Marcus is one of the main characters in Shakespeare’s “Tragedy of Julius Caesar”. He is portrayed as a close friend of Julius Caesar and is a man of great integrity and honor whose duty first is to the Roman Empire. Despite the friendship, Marcus opposes Caesar on principle, and he has secret misgivings about Caesar. He fears that the crown will turn Caesar into a tyrant and being of aristocratic origin, he also fears for their traditional privileges given Caesar’s political reforms. In an effort he feels for the greater general good, he ends up getting involved in a conspiracy to unseat Caesar. Despite his noble motives, his actions are unjust and have dire consequences.

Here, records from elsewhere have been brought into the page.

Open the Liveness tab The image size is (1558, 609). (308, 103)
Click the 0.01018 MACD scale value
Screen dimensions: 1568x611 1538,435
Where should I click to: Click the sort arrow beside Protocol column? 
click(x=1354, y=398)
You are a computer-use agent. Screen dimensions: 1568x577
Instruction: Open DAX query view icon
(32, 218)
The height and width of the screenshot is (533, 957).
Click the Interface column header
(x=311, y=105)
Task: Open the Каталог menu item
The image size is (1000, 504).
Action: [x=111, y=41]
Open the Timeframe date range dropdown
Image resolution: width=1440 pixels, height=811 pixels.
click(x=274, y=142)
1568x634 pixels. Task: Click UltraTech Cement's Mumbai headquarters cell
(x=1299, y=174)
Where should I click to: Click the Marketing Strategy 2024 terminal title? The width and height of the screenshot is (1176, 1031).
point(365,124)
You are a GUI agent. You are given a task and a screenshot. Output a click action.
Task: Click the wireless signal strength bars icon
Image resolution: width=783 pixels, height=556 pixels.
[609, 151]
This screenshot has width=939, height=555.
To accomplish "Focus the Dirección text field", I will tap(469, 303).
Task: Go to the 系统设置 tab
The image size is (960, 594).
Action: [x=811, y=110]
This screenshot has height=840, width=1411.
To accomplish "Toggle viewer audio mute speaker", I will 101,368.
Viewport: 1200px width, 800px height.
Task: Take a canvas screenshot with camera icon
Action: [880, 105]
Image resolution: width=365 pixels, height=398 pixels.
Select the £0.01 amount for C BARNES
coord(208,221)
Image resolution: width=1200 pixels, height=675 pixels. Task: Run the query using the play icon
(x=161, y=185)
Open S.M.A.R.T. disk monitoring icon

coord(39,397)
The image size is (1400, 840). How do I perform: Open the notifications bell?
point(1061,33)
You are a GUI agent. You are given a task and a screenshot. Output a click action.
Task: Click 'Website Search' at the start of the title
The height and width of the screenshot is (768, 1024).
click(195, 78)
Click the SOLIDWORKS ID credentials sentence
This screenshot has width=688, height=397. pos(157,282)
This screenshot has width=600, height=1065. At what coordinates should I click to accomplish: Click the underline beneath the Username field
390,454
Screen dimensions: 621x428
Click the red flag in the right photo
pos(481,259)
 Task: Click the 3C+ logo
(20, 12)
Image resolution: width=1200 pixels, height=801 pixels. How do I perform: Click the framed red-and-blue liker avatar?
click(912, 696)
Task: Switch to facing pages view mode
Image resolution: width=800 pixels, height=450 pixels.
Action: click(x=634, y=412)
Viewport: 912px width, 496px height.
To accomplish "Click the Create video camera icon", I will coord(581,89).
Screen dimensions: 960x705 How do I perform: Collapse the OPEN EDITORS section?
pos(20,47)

Brutus’ misplaced virtue sees him head a conspiracy to assassinate and unseat Caesar, who, apart from being a friend is “the highest representative of the state” (Gutenberg.org). His actions are not based on any facts but on the feeling that the crown will transform Caesar into a different person and prove a sacrament of evil. He is a patriot at heart and a man of integrity who does what he does for the greater good of Rome and he “knows no personal cause to spurn at him but for the general” (Lklivingston.tripod.com), but his deeds are based on a delusion. He says that he has been “at war with himself” (Lklivingston.tripod.com) and Cassius gentle probing question filled with undertones deludes him into thinking that an assassination conspiracy is a justice.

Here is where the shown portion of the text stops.